DUBAI (Reuters) - Iranian President Hassan Rouhani has accepted an invitation to visit Rome, Italy’s foreign ministry said on Wednesday, in what would be his first trip to an EU capital as he tries to mend diplomatic and economic ties with the West.
Prime Minister Matteo Renzi invited Rouhani to make the trip “in the coming weeks”, according to a spokesman for Foreign Minister Paolo Gentiloni, who was in Tehran on Wednesday, the latest high-level European official to visit the major oil producer which is about to exit a tough EU sanctions regime.
“Rouhani accepted the invitation and will let us know when,” Gentiloni told reporters in Tehran, the spokesman said.
“In addition to political co-operation, our two countries can work together in the fields of trade, commerce and economy,” Iranian state news agency IRNA reported Gentiloni saying. His spokesman confirmed the comment.
Several European ministers have visited Tehran since a nuclear deal was struck last month, hoping to benefit from the opening of a major economy with a young, well-educated population of just under 80 million and some of the world’s largest energy reserves.
The nuclear deal will lead to international sanctions, which had frozen much European business investment in Iran, being lifted in the coming months.
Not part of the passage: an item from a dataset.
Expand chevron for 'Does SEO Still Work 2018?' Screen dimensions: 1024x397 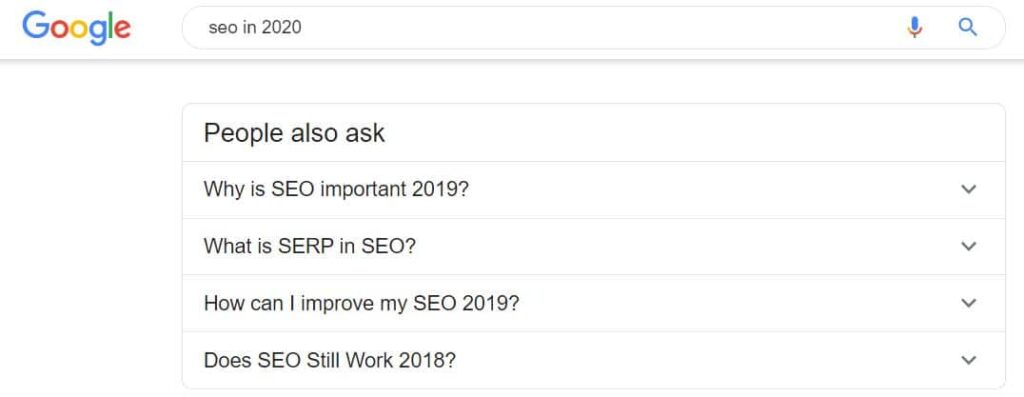pyautogui.click(x=969, y=360)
Italy, which was not directly part of the nuclear talks, began pushing for better relations with Iran even before the deal was struck, and Gentiloni last visited Tehran in March.
Italian oil and gas group Eni, which had a major presence until 2001, has said it will consider investing in Iran again if sanctions are lifted and it receives favorable contract terms.
Investment bank Mediobanca on Tuesday said that it, along with Italy’s development ministry and export credit agency SACE, had signed a memorandum of understanding with Iran’s economy ministry and its central bank.
Last week, France’s foreign minister, who had pursued a hard line during the nuclear talks, invited Rouhani to visit Paris in November, for what would be the first Iranian state visit to France since 1999.